TCS Daily

Europe's Free Market Nexus

By Ugnius Trumpa - October 13, 2005 12:00 AM

The first European Resource Bank Meeting (ERBM), held in Bulgaria last year, gathered about a hundred free-market thinkers and advocates from across the EU, neighboring countries, and around the world. This year's conference will be organized by the Lithuanian Free Market Institute (LFMI) in Vilnius. One might wonder, why Lithuania?

Fifteen years ago Lithuania was the country that broke down the totalitarian bloc of the USSR and proclaimed to the whole world its aspiration to live by the principles of free society. More than that, it showed the world that commitment to the cause of freedom, coupled with strong will, can tear down any totalitarian wall.

Fifteen years ago a group of enterprising individuals established the Lithuanian Free Market Institute, an independent private non-profit organization dedicated to advocating a free market based on individual freedom and responsibility and limited government. The Institute has grown into a leading organization to consistently monitor, evaluate and articulate publicly its opinion on policies that will form the foundations of the social and economic life in Lithuania.

During this time the Institute has become not only an acknowledged critic of government but also a partner for those administrations, political parties, politicians and officials who sought to build the country's welfare not on socialist redistribution but on the free market.
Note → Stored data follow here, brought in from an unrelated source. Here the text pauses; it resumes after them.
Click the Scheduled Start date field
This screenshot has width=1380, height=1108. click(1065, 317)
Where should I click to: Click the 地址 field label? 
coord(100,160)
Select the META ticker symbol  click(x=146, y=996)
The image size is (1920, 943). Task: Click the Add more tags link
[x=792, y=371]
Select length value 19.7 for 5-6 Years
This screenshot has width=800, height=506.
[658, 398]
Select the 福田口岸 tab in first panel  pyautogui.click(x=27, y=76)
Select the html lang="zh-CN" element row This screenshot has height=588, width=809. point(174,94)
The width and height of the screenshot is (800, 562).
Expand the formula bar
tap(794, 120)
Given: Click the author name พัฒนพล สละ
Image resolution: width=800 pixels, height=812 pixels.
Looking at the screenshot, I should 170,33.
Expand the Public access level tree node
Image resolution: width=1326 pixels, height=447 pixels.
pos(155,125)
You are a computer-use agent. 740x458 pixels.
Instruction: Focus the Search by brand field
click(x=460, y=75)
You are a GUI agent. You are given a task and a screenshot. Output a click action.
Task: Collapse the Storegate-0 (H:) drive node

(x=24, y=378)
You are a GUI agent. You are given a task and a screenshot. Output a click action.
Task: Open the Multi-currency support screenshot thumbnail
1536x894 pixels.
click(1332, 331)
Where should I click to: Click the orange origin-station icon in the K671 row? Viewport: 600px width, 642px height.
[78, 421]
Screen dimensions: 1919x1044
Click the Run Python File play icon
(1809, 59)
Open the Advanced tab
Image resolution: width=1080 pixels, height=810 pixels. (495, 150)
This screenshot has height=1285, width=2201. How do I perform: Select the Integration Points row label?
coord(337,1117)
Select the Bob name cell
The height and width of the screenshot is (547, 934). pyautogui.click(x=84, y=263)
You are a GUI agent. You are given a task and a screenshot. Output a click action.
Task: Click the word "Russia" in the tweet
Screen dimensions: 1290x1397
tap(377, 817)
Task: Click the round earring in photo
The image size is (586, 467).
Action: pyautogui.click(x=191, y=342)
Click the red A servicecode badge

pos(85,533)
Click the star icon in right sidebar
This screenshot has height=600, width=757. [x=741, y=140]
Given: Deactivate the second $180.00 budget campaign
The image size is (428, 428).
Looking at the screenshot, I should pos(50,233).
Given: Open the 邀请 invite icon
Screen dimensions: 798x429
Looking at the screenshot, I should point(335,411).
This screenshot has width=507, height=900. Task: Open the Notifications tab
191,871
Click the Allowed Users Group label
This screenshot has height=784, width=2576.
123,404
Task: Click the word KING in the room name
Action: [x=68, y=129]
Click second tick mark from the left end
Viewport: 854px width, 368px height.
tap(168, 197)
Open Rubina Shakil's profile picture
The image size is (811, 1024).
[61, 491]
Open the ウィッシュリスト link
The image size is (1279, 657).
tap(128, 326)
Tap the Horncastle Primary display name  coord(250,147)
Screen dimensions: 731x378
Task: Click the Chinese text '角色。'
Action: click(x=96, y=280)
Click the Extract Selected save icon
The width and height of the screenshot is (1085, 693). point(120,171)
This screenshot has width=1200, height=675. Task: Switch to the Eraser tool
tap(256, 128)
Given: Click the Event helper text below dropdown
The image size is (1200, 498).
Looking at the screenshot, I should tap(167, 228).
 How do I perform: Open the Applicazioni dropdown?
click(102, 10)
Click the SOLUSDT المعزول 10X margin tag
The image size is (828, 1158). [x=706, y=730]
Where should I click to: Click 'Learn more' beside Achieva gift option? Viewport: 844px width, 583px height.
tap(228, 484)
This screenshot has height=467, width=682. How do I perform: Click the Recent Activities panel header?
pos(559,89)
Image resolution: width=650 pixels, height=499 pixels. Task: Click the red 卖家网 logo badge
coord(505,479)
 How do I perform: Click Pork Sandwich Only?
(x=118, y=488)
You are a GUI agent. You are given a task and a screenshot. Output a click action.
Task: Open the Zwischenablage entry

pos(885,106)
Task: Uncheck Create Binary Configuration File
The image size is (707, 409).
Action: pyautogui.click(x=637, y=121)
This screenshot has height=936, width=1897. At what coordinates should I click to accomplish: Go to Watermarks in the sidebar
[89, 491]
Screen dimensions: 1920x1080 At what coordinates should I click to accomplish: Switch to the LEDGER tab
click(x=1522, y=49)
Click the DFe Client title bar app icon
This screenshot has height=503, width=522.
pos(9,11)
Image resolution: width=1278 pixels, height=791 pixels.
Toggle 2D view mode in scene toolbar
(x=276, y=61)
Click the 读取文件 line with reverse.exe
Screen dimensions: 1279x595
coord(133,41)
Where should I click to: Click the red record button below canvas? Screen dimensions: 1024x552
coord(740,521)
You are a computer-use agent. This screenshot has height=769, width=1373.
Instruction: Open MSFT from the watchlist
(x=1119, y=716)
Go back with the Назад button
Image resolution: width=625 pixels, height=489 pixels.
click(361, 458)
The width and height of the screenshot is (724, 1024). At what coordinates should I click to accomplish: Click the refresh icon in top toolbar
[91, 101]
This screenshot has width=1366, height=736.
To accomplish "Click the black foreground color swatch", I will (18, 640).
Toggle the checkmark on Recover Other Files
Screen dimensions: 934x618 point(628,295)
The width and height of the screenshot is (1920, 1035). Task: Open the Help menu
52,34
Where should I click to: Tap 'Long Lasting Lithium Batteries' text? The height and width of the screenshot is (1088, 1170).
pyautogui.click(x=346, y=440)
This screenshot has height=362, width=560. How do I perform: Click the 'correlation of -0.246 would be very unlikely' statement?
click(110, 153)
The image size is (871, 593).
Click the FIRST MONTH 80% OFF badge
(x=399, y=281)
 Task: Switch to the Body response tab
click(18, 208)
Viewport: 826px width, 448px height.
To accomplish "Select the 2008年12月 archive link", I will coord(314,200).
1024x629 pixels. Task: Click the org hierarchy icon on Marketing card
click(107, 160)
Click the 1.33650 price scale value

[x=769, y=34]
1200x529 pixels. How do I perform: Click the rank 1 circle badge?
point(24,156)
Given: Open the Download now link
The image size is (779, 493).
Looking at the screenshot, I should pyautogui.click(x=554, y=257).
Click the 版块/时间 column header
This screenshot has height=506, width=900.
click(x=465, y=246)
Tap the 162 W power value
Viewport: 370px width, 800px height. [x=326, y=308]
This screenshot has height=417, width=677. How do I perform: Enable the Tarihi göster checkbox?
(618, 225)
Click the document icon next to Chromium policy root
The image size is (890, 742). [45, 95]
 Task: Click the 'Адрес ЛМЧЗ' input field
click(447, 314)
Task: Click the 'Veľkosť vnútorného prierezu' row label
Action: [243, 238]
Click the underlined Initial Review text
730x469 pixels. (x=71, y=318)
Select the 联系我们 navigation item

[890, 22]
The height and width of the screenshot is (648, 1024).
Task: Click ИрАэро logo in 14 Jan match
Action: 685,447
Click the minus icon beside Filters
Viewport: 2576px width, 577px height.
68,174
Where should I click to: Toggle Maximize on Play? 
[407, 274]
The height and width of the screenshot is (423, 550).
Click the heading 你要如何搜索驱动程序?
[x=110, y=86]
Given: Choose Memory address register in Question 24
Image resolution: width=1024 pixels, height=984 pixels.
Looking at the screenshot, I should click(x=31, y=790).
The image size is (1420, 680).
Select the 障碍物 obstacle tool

Today every visitor to Lithuania can feel an upsurge of freedom. This spirit and dynamism have helped to create new economic and social relationships, the results of which have enriched and embellished our lives. True, the legacy of the socialist past lingers on, but the spirit of freedom and free market is there for everyone to feel.

The recent accession into the European Union of the new member states has highlighted the need to spread free market ideas across the EU and beyond. The new members have become prominent reform leaders as well as remarkable examples of free market solutions: introducing currency board regimes to reduce inflationary interests of wasteful governments, low rate flat tax systems, wide-scale privatization, private social welfare, pension and education financing schemes. Although the newcomers are lagging behind the old member states in terms of economic welfare, their firm commitment to the cause of free market and their resolution to achieve well-being are an impressive example for many nations around the world.

This year's ERBM will focus on the future of the European social model, covering social security and welfare, education, and healthcare -- issues that are widely debated and considered problematic in every single EU country. The first half of the second day will be devoted to the free market advocacy and implementation issues, and the second half will be focus on the growing concern of economic security issues.

The European Resource Bank Meeting draws on the Heritage Foundation's similar Resource Bank Meeting event and the Atlas Foundation's Asian Resource Bank Meeting, forums that gather outstanding free-marketeers to discuss how free market principles can be applied in addressing economic and social concerns and conducting reforms.

We're looking forward to seeing many participants in Vilnius to discuss the ideas of freedom, to meet prominent people and to see the country that sent the USSR into the dustbin of history. Currently, guests have registered from countries all over the world, including Austria, the Czech Republic, Germany, Lithuania, Nigeria, Russia, the US, Slovakia, Spain, Switzerland, Uganda, and the United Kingdom. We are grateful to our sponsors Tech Central Station and the Atlas Economic Research Foundation and co-organizers: Institute for Economic Studies Europe, Heritage Foundation, F.A. v. Hayek Institute, Center for New Europe, International Policy Network, Bruno Leoni Institute and Atlas Economic Research Foundation and all the others whose hard work will make this year's ERBM a truly great event.